Trend of bonuses might be restraining wages
The recent stock market rumpus has been set off in part by fears that a tight labor market and quickening wage growth are a foretaste of higher inflation and interest rates. But sustained raises for U.S. workers might be possible only if employers can break a habit: handing out one-time bonuses in place of salary increases.
A growing preference among employers for onetime awards instead of raises that keep building over time has been quietly transforming the employment landscape for two decades. But it was accelerated by the recession’s intensity, which made employers especially cautious about increasing labor costs.
The stream of companies announcing bonuses for their employees in the wake of the newly minted tax cuts is just the latest expression of the trend. And those companies announcing bonuses last year stand to save tens of millions of dollars more in taxes than if they had book the deductible compensation expense this year, when the corporate tax rate is slashed to 21 percent from 35 percent.

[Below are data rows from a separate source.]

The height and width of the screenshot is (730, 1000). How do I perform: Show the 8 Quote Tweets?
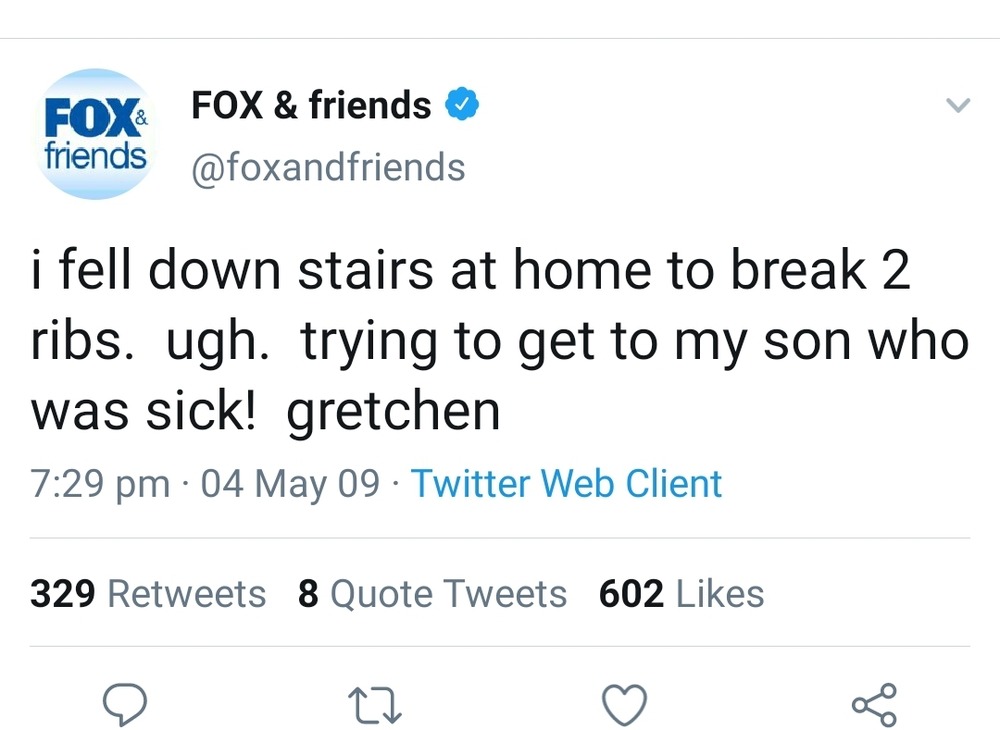tap(432, 594)
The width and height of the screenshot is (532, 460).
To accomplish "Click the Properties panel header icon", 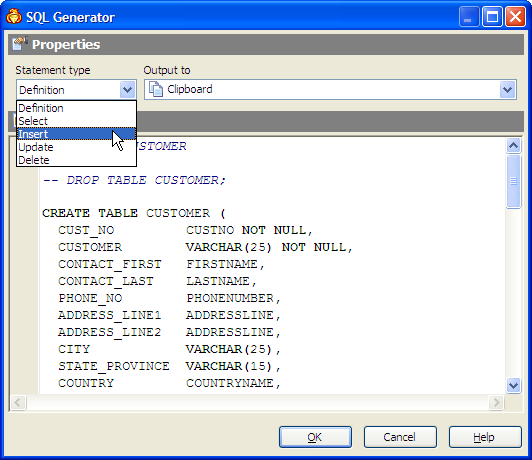I will pos(19,44).
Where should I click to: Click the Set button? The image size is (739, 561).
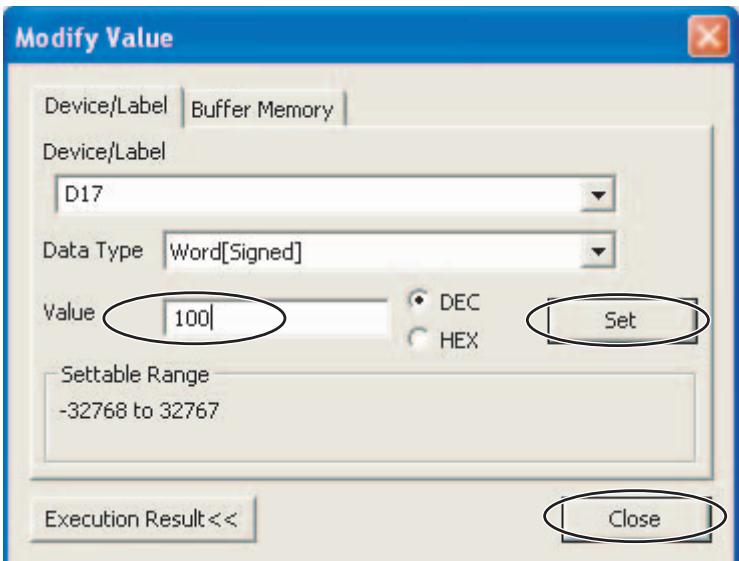click(x=622, y=321)
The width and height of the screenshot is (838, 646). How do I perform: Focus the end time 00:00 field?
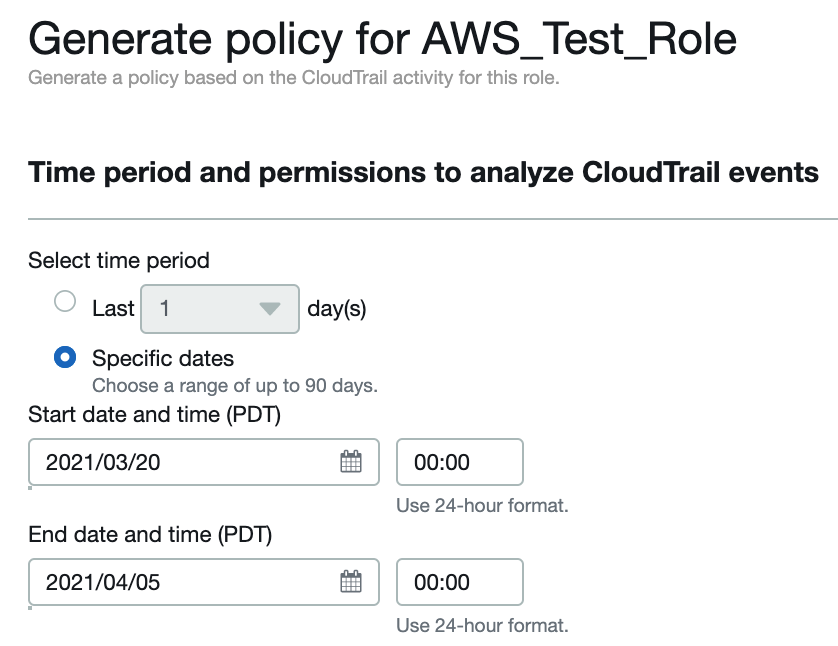[x=459, y=581]
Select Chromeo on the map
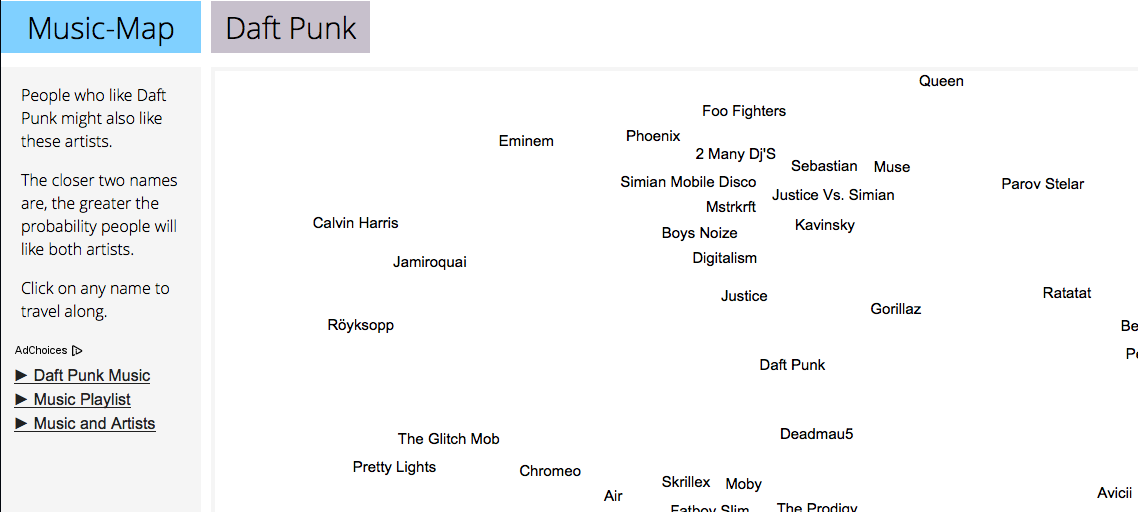 (550, 471)
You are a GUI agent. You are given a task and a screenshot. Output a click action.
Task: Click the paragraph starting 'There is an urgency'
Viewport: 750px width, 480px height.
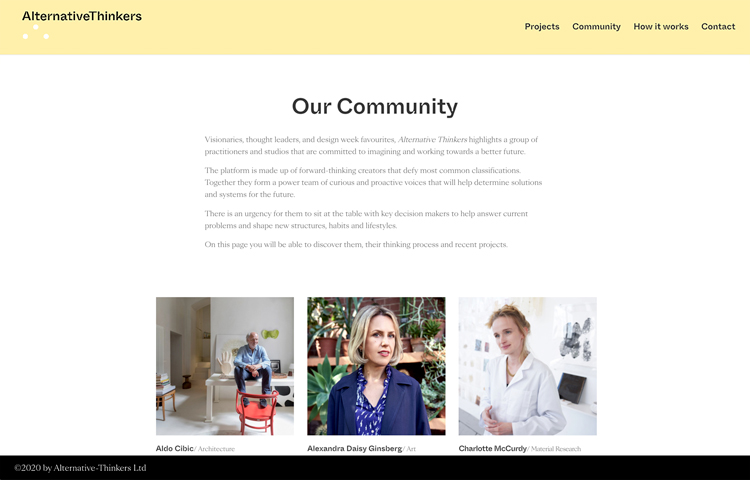tap(366, 219)
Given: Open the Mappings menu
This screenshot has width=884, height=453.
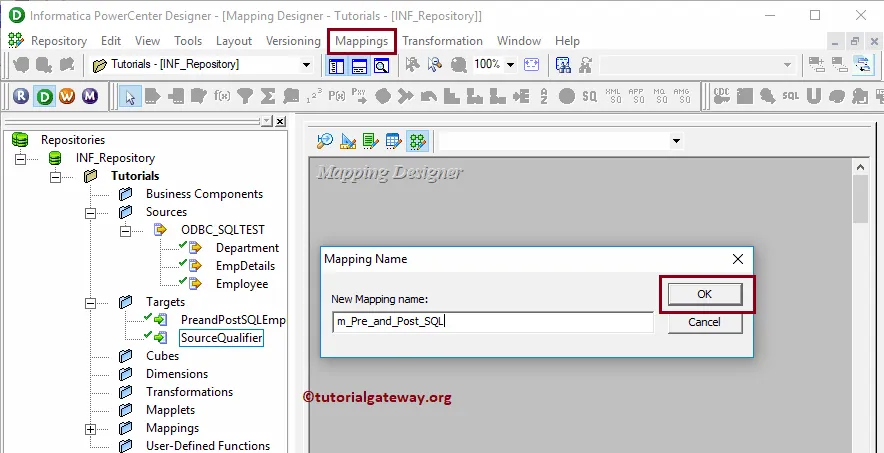Looking at the screenshot, I should [x=361, y=41].
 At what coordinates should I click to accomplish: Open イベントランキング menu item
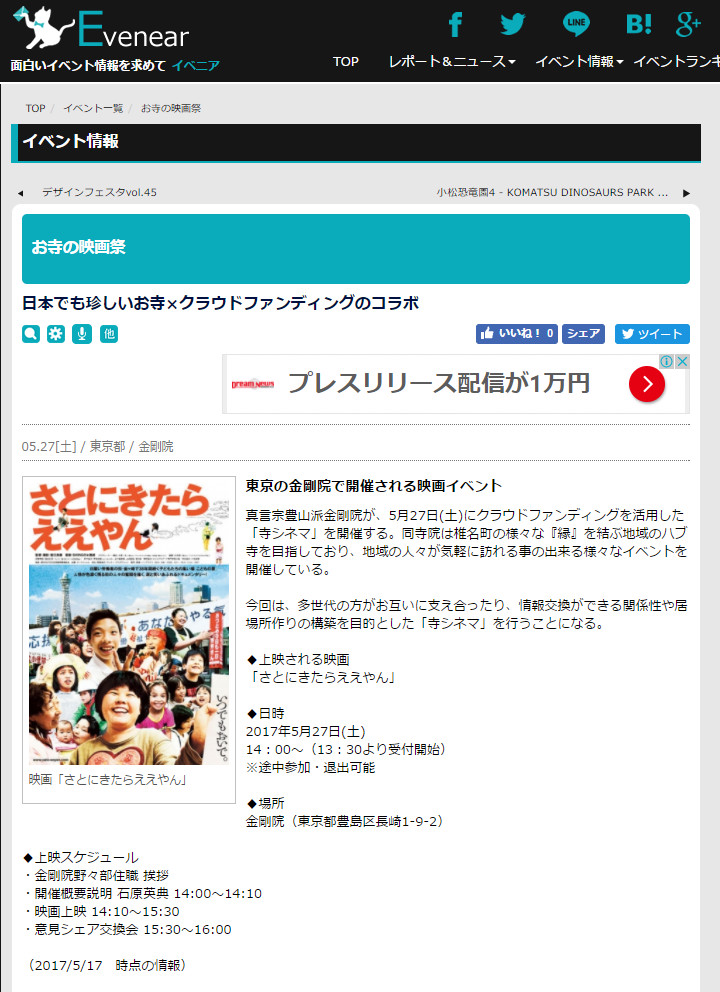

The little-noticed shift in how employers compensate workers also could help explain one of the economy’s most persistent puzzles: why a hot labor market has failed to ignite bigger increases in wages.
There has been “a continuing dramatic shift in the mix of compensation,” Aon Hewitt, a human-resources consulting firm, noted last summer in its latest annual survey of company pay practices.
In 1991, for example, spending on temporary rewards and bonuses for salaried employees, known as variable pay, accounted for an average of 3.1 percent of total compensation budgets, while salary increases amounted to 5 percent.
In 2017, one-time payments consumed 12.7 percent of those budgets; raises amounted to just 2.9 percent.
And the practice has broadened. In 1991, fewer than half of companies that Aon Hewitt surveyed had a broad-based rewards program. Last year, 88 percent did.
“It’s now widespread across all industry sectors, even some that were hold-backs such as utilities, health care, not-for-profits and government,” said Ken Abosch, a partner at Aon Hewitt.
“Pressure to increase productivity and minimize costs,” the report concluded, had pushed employers to forgo raises and rely more on short-term awards “as the primary means of rewarding for performance.”
Ordinarily, the jobless rate and wage growth are like two ends of a seesaw: When one drops, the other is supposed to rise. But that link seems broken.
In the recession that began a decade ago, the businesses most likely to survive tended to be the most conservative spenders, said Douglas Duncan, chief economist at Fannie Mae. That approach was rewarded and has now been reinforced, he said, helping to restrain the growth of full-time workforces and salaries.
Aon Hewitt’s annual surveys seem to bear that out. The practice of spending more on variable pay than on permanent raises took root in the 1990s, when growing competition from abroad increased pressure on companies to keep a lid on prices and production costs.
Pay-for-performance and other bonuses increasingly functioned as a release valve. Companies could offer more money to attract talent or when profits were strong, and pull back when business was slow.
After the recession, the trend accelerated.
“The response in 2009 was unlike any prior response to a recession or depression in that organizations actually reduced salaries; they didn’t just freeze them as a means of allegedly avoiding greater layoffs,” Aon Hewitt’s Abosch said. “I think there’s been a lesson learned from that.” That lesson: Stay nimble. The percentage spent on salary increases never returned to its pre-2009 levels, the Aon Hewitt surveys show, while the percentage spent on bonuses and other shortterm rewards climbed to new levels. “I don’t believe we’ll see a long-term increase in real wage growth,” Abosch said.
Salaried workers, rather than hourly wage earners, remain much more likely to be the recipients of such extra payments.
If given a choice, most workers would take a raise. When Aon Hewitt asked 2,079 U.S. workers in a second, newly completed survey what they would like to see their employers do with their tax-cut windfall, 65 percent chose a pay raise — twice as many as any other option, including a bonus or a 401(k) contribution.
Takisha Gower, a passenger service agent for Envoy, the air carrier that was previously known as American Eagle and is owned by American Airlines, welcomed her recent $1,000 bonus, which the company credited to the “new tax structure.” She is much more concerned, however, about her base pay, a subject of long-standing contract negotiations.
Gower said of the bonus: “It was appreciated, but it doesn’t fix the long term. We need a livable wage that we can support our families off. A lot of employees qualify for government assistance. Some have to work 60 hours a week to make ends meet.”